What Rick Sanchez Should Do Now
By now, you’ve probably heard the comments that led to the dismissal of CNN anchor Rick Sanchez late last week. If you missed his angry, Anti-Semitic, self-pitying diatribe mostly aimed at The Daily Show host Jon Stewart and other Jews, he said:
“Very powerless people…[scoffs]. [Stewart’s] such a minority…I’m telling you that everyone who runs CNN is a lot like Stewart, and a lot of people who run all the other networks are a lot like Stewart, and to imply that somehow they – the people in this country who are Jewish – are an oppressed minority? Yeah.”
Anti-Semitic and racist comments have been the downfall of numerous public figures, including Hollywood stars (Mel Gibson), television stars (Michael Richards), politicians (Trent Lott), journalists (Helen Thomas), sports commentators (Jimmy The Greek), and baseball executives (Al Campanis).

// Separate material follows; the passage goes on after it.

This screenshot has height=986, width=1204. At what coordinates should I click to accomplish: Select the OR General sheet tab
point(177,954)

But many other high-profile public figures have survived such comments, including actors (Charlie Sheen), radio broadcasters (Rush Limbaugh and Don Imus), singers (John Mayer), and golfers (Fuzzy Zoeller).

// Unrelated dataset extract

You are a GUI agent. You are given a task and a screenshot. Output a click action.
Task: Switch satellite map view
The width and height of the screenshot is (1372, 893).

Every case is different, but how can Mr. Sanchez best position himself to avoid the fate of the fallen and become a member of the survivors group instead?
Here are six tips Mr. Sanchez should consider to help mount a successful comeback:
- Apologize Privately: Mr. Sanchez should begin by immediately calling Jon Stewart and former CNN President Jonathan Klein to offer a personal apology. Those personal apologies shouldn’t have even a whiff of being a public relations stunt, and should remain private between the parties.
- Apologize Publicly: If given the opportunity, Mr. Sanchez should go on The Daily Show to take his requisite lumps. Although it’s dicey to offer a public apology on a late night comedy show (see Michael Richards’ disastrous apology on David Letterman’s program), Mr. Stewart is a different type of host. Mr. Stewart would likely ask tough questions but be fair – if he takes gratuitous swipes, Mr. Stewart risks looking like a bully piling on, shifting sympathy to Mr. Sanchez. Mr. Sanchez would be wise to humbly offer an unqualified apology.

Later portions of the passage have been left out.